1943 April 19 - 1943 May 16
- Warsaw, Poland
- Variant Locale
- Photo Credit
- United States Holocaust Memorial Museum, courtesy of Instytut Pamieci Narodowej
- Event History
- The Warsaw ghetto uprising (April 19--May 16, 1943) was the twenty day battle initiated by the Jewish fighting forces in Warsaw when German troops entered the ghetto to begin the final round of deportations. Having received advanced warning of the timing of the action, the entire population of the ghetto disappeared into prepared hiding places before the Germans arrived.
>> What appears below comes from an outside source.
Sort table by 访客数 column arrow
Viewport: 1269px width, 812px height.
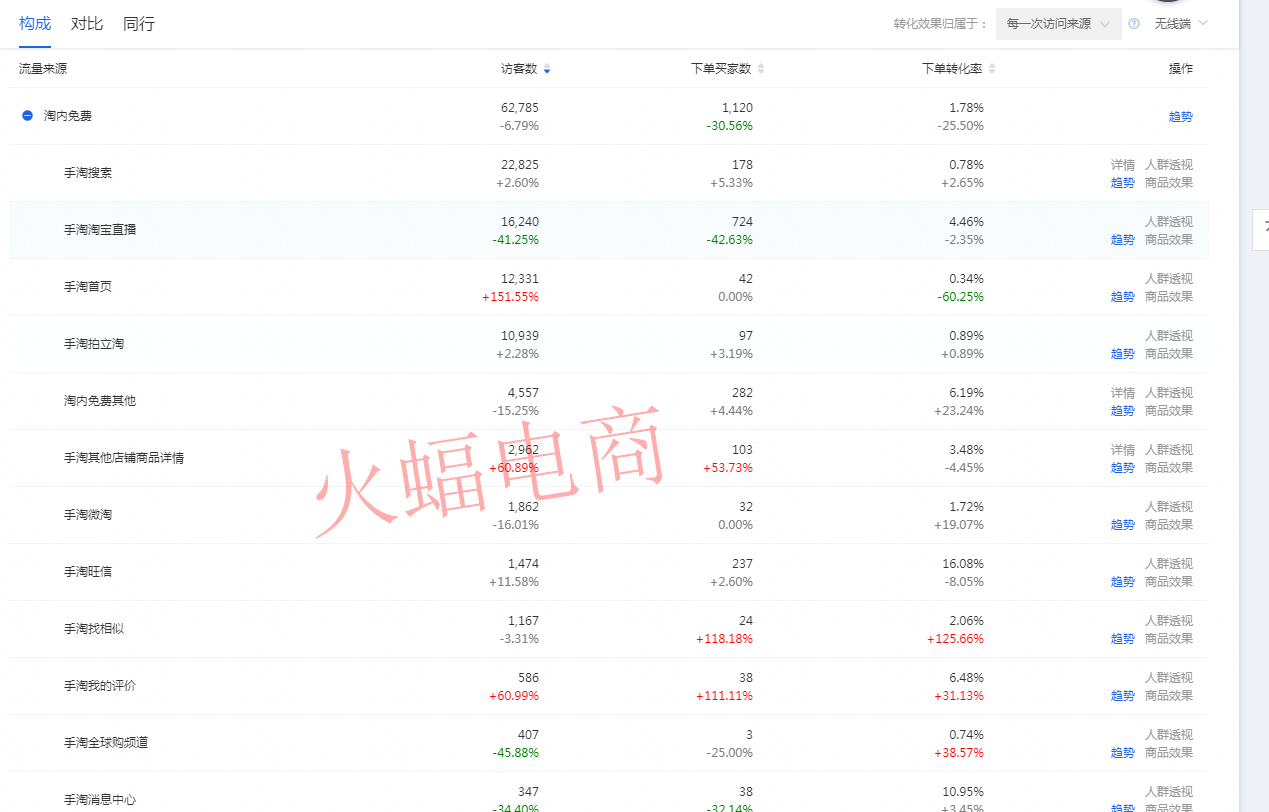point(546,69)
Non-compliance with orders to assemble for deportation was accompanied by hit and run attacks on German units, which forced their temporary withdrawal from the ghetto. After several days of clashes with resistance fighters, the Germans resolved to burn down the ghetto and smoke the Jews out of their concealed bunkers. The Jewish resistance, led by Mordecai Anielewicz, held out until May 8, when its headquarters at Mila 18 was discovered and many of its leaders (including Anielewicz) killed. It was another week, however, before the Germans snuffed out the last pockets of resistance. Not having planned for an organized retreat from the ghetto, only a few dozen fighters were able to escape to the Aryan side of Warsaw. This, they accomplished by winding their way through the city's sewer system. Some 56,000 Jews, according to Stroop's report, were killed or captured during the ghetto revolt. Of those who were taken alive, 7,000 were deported to their immediate death in Treblinka. Another 22,000 were sent to Majdanek. Between 14,000 and 16,000 Jews went to the Poniatowa labor camp, and between 5,000 and 6,000 were sent to the Trawniki camp. The Warsaw Jews who were deported to Poniatowa and Trawniki were shot during the Erntefest action of November 3-4, 1943 that was intended to eliminate the remaining Jews in the Lublin district. The majority of those sent to Majdanek were also murdered in this action, but several thousand others, who had been transferred to other camps --including Auschwitz, Budzyn and Krasnik-- after their arrival in Majdanek, were spared. Some of these Jews, who were later evacuated toward the west, survived the war.